If his obsession with “retribution” hasn’t made that clear enough, consider the news on Friday that his former campaign manager, Paul Manafort, will likely be rejoining his team. There’s no reason on the merits for Trump to hire him: Manafort was convicted of multiple federal crimes before Trump pardoned him and, as of late, has reportedly been jungled up with some new Chinese streaming platform that has Beijing’s support. He’s a shady careerist with dubious foreign connections, the personification of “the swamp” Trump has demagogued for years. And his political expertise is no longer needed the way it was in 2016 with capable pros like Susie Wiles and Chris LaCivita now running Trump’s operation.
So why bring him back? Per the Washington Post, “Advisers say Trump is determined to hire Manafort, likely handing him a substantial role at the Republican National Convention in Milwaukee, because he appreciates that his onetime campaign chairman has remained loyal to him even while serving in prison.”
He’s not rehiring Manafort despite the fact that he’s damaged goods. He’s rehiring him because he’s damaged goods. He’s signaling to those who hope to work for him as president that there’s no behavior so shady that it won’t be forgiven in exchange for allegiance. And he’s demonstrating that he won’t be cowed by expectations of basic propriety in deciding whom he trusts with power. He’s leaning into the notion of kakistocracy as he prepares to take office again, not away from it.
Manafort’s not the only example. There’s no shortage of convicted or accused criminals who are likely to end up advising Trump in a second term, formally or informally. He’s already talked of bringing back Mike Flynn, who’s become a major right-wing political celebrity in his second life as a conspiratorial fanatic on the vaudeville circuit. Roger Stone and Steve Bannon, who’s likely on his way to prison soon, will surely also be back in some capacity. And don’t forget Peter Navarro, who’s behind bars as I write this after defying a congressional subpoena related to the 2020 election.
Trump doesn’t need anyone from this rogues’ gallery on his staff in a second term, as there’s no dearth of smart, soulless mainstream Republicans who’ll be happy to fill those roles in exchange for a leg up in the party. He’s going to bring them back simply because he can, as a sort of declaration of victory over the “deep state” that tried to block his path back to power. Their presence will serve as official notice that he’ll be doing things his way in a second term, with everything that implies and entails.
And you know what? In a way, I can’t blame him.

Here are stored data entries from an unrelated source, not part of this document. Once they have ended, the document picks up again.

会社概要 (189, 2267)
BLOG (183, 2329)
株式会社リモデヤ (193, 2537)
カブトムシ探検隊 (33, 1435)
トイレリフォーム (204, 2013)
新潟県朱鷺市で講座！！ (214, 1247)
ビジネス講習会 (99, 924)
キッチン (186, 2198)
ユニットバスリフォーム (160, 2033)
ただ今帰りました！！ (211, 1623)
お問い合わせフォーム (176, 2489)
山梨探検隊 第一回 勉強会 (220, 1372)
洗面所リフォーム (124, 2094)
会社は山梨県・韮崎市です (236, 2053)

If he’s reelected after four criminal indictments, a potential criminal conviction in Manhattan, two impeachments, a coup attempt, and an insurrection, it won’t be crazy for Trump to apply the reasoning I gave above with respect to abortion to his affronts to the constitutional order. Victory means, and can only mean, that Americans either actively support his authoritarianism or don’t care enough about it to deem it disqualifying.
Deliberately or not, they’ll have ratified his worst civic impulses. He’ll have a mandate for disaster.
With the justice system having now effectively thrown in the towel, the election system is the only American institution left with the power and legitimacy to thwart Trump. If that system turns around and delivers a victory for him, there’ll be nothing left to restrain him. He’ll believe he enjoys a popular mandate to challenge government institutions and the norms they enforce and will proceed accordingly.
All of this helps explain why, despite the dopey “Trump nostalgia” among the electorate, his second term will look different from his first. Voters lining up for him in the expectation that his presidency will be about fighting inflation are in for a surprise, in more ways than one. He’s going to misread the mandate they’re giving him, as presidents are wont to do, but this time the consequences of that misreading will be a lot more sinister than Build Back Better.